_SET EXERCISE_.
Extract verbatim every line from the beginning of the entries through the line containing "read (204, 220)", including that final line.

::::

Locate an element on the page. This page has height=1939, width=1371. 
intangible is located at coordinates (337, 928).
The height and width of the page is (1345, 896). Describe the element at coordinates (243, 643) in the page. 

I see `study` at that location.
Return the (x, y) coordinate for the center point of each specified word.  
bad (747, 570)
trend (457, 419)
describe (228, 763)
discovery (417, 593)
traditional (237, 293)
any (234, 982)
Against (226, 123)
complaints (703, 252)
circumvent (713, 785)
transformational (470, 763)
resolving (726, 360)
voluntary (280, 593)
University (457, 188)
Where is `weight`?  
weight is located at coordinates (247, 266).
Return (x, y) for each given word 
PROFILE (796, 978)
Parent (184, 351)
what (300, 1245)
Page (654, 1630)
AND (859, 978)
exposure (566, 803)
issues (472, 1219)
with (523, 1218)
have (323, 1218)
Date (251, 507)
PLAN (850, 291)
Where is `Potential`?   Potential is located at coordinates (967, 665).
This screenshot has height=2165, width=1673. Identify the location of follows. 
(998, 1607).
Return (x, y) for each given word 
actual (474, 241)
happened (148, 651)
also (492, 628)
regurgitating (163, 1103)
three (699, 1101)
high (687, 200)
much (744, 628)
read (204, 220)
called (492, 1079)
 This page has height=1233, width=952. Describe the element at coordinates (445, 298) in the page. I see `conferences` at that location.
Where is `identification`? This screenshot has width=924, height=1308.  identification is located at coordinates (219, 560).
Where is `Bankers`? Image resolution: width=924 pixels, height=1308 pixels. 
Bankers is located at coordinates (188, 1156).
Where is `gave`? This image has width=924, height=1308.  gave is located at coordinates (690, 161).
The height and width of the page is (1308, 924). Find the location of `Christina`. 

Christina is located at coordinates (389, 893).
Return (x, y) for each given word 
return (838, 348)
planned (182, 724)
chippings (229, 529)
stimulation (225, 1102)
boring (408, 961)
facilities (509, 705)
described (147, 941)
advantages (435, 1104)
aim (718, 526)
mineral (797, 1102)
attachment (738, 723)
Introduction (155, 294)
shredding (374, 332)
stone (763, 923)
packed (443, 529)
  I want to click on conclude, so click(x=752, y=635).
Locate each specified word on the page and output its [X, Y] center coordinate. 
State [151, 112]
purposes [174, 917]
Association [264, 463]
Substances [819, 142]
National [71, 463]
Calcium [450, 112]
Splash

::::

_EXERCISE SOLUTION_.
Locate an element on the page. This page has height=1939, width=1371. 
intangible is located at coordinates (337, 928).
The height and width of the page is (1345, 896). Describe the element at coordinates (243, 643) in the page. 

I see `study` at that location.
Return the (x, y) coordinate for the center point of each specified word.  
bad (747, 570)
trend (457, 419)
describe (228, 763)
discovery (417, 593)
traditional (237, 293)
any (234, 982)
Against (226, 123)
complaints (703, 252)
circumvent (713, 785)
transformational (470, 763)
resolving (726, 360)
voluntary (280, 593)
University (457, 188)
Where is `weight`?  
weight is located at coordinates (247, 266).
Return (x, y) for each given word 
PROFILE (796, 978)
Parent (184, 351)
what (300, 1245)
Page (654, 1630)
AND (859, 978)
exposure (566, 803)
issues (472, 1219)
with (523, 1218)
have (323, 1218)
Date (251, 507)
PLAN (850, 291)
Where is `Potential`?   Potential is located at coordinates (967, 665).
This screenshot has height=2165, width=1673. Identify the location of follows. 
(998, 1607).
Return (x, y) for each given word 
actual (474, 241)
happened (148, 651)
also (492, 628)
regurgitating (163, 1103)
three (699, 1101)
high (687, 200)
much (744, 628)
read (204, 220)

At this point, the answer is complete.